Data preparation

cxnMiner takes an annotated corpus in CoNNL-U format as input.

Download and annotate Wikipedia dumps

cxnMiner uses an annotated corpus to automatically identify constructions. One example for a text collection that can be used is Wikipedia. The following commands retrieve the latest German Wikipedia dump and then extract the texts using segment_wiki

wget -P data/ https://dumps.wikimedia.org/dewiki/latest/dewiki-latest-pages-articles.xml.bz2
python -m gensim.scripts.segment_wiki -f data/dewiki-latest-pages-articles.xml.bz2 -o data/dewiki-latest.json.gz

The package cxnminer comes with a tool to annotate the text in the format that is output by segement_wiki. The output of the tool is in CoNNL-U format as expected for construction mining.

Call this script using:

bin/process_wiki_data infile outfile '{"annotator": "spacy", "annotator_options": {"model_name": "de_core_news_sm"}, "exclude_sections": ["Literatur", "Weblinks", "Einzelnachweise"], "max_sent_len": 70}' --logging_config='{"handlers": { "h":{ "level": "DEBUG", "class": "logging.FileHandler", "filename": "logfile.txt", "mode": "w", "formatter": "f"}}}'"

Options

infile

The name of the file that contains the text in a json format. If the filename ends with “.gz” it is assumed to be a compressed file, otherwise it is assumed to be plain text json.

outfile

The name of the file that is created by the script (if it exists, it will be overwritten). It will contain the annotated corpus in CoNNL-U format. If the filename ends with “.gz” the file will be compressed.

config

Config expects a json-object with the following entries:

annotator
the name of an annotator (see below)

annotator_options
a json-object with options for the selected annotator

exclude_sections
a list with section names that should be removed (e.g. References)

max_sent_len
optional, default: 70; sentences longer than this are skipped

--loging_config: Optionally the logging configuration can be set. logging_config expects a json object that represents a dict as used for logger configuration.

Annotators

spacy

Uses spacy. It expects the following options:

model_name
the name of a model that is used. It has to be available in the current environment (See the spacy documentaiton for more information on installing models).

Encode data

For the extraction of constructions, the constructions need to be encoded efficiently using Huffman coding. This is done in several steps.

Extract dictionary

Extract a dictionary of possible pattern elements to create an encoder.
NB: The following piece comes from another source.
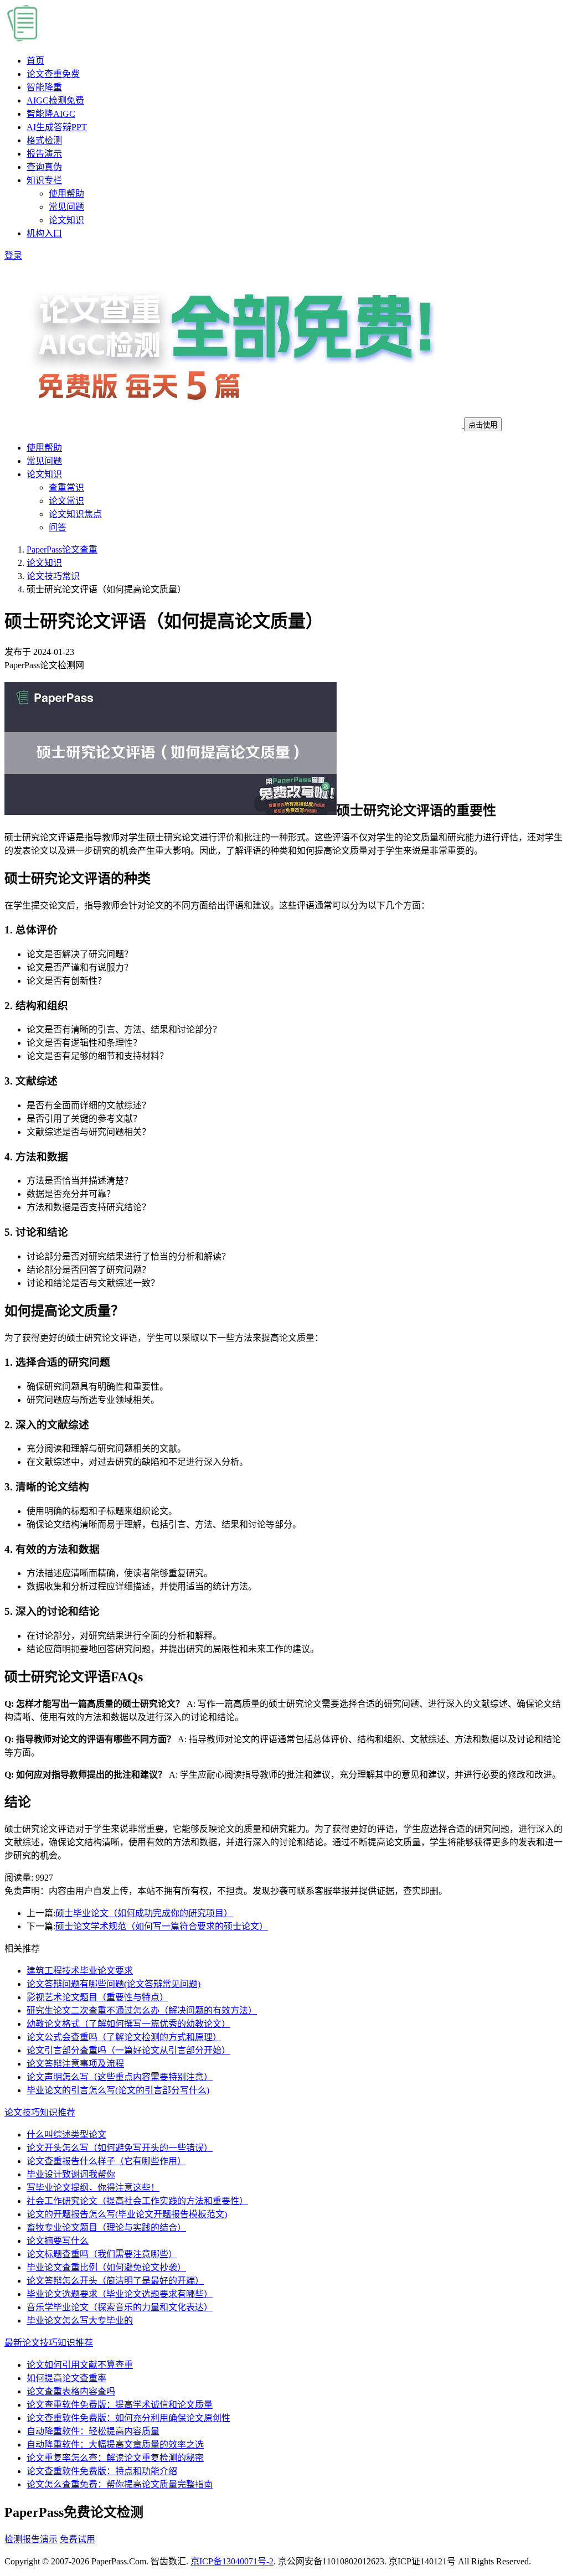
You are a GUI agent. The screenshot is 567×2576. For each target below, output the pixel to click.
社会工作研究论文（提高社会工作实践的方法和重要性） (137, 2201)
cxnminer utils extract-vocabulary infile outfile config
cxnminer utils extract-vocabulary example_data/example_data.conllu example_data/example_data_dict.json example_data/example_config.json

Options

infile: The name of the file that contains the annotated corpus in CoNLL-U format. If the filename ends with “.gz” it is assumed to be a compressed file.
outfile: The name of the file that is created by the script (if it exists, it will be overwritten). It will contain the vocabulary for the given levels in json format. If the filename ends with “.gz” the file will be compressed.
config: The configuration for construction mining as described in Settings for the pattern extraction.

--drop_frequencies: The list can contain the frequencies (needed to create a Huffman encoder) or they can optionally be dropped.

Filter dictionary

Remove items with a frequency below a given threshold from an extracted dictionary.

bin/filter_vocabulary dictionaries outfile min_frequency
bin/filter_vocabulary example_data/example_data_dict.json example_data/example_data_dict_filtered.json 2

Options

dictionaries: The name of the file that contains the dictionary (including frequencies) extracted from the corpus. If the filename ends with “.gz” it is assumed to be a compressed file.
outfile: The name of the file that is created by the script (if it exists, it will be overwritten). It will contain the filtered vocabulary json format. If the filename ends with “.gz” the file will be compressed.
min_frequency: Items with a lower frequency will be dropped from the dictionary.

Prepare encoder

Create and pickle an encoder based on an extracted dictionary.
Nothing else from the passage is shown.